PROVIDED DATA

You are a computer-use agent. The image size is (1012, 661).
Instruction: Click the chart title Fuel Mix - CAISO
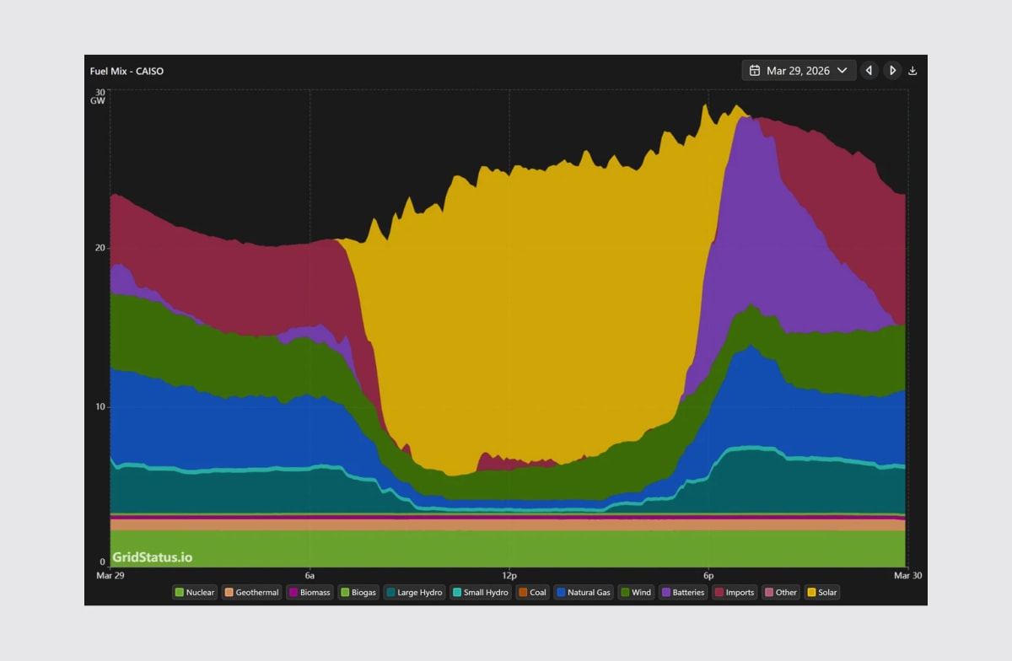click(x=126, y=71)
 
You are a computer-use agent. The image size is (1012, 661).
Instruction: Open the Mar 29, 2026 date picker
click(x=799, y=71)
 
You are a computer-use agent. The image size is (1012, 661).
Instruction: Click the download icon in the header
click(x=912, y=71)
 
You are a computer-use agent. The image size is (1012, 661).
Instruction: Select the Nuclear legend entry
click(x=194, y=593)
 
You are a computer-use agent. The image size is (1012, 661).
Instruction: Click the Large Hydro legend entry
click(x=413, y=593)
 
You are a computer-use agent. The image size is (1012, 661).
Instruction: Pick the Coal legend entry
click(x=532, y=593)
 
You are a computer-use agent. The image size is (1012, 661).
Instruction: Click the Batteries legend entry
click(x=682, y=593)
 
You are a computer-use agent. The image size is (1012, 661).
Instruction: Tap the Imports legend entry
click(x=734, y=593)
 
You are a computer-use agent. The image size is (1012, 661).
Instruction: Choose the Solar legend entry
click(x=822, y=593)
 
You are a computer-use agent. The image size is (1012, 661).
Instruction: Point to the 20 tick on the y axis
click(x=100, y=248)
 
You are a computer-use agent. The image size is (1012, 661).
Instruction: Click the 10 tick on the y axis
click(x=100, y=407)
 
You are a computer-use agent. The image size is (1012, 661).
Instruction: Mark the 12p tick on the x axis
click(x=509, y=574)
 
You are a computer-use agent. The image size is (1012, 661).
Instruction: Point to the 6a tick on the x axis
click(x=310, y=574)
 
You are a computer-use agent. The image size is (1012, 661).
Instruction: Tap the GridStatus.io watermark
click(x=152, y=557)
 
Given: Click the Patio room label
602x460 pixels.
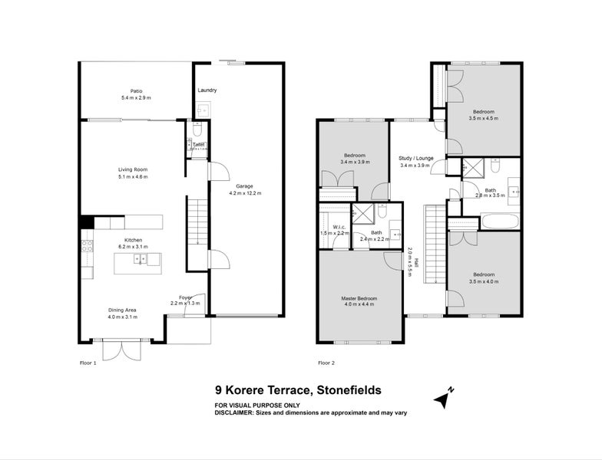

OBJECTIVE
Reproduce the data from its first line through the line containing "click(x=194, y=593)", inclusive. Keep every line of text and raise each coordinate in the answers by 91. Leave the pictures out.

ANSWER FOR THIS EXERCISE
You are a computer-use agent. The image size is (1012, 661).
Instruction: Click the chart title Fuel Mix - CAISO
click(x=217, y=162)
 
You are a computer-use agent. The image size is (1012, 661).
Instruction: Open the Mar 29, 2026 date picker
click(x=890, y=162)
 
You are a computer-use agent. The image size is (1012, 661).
Instruction: Click the download icon in the header
click(x=1003, y=162)
 
You are a computer-use agent. The image size is (1012, 661).
Instruction: Select the Nuclear legend entry
click(x=285, y=684)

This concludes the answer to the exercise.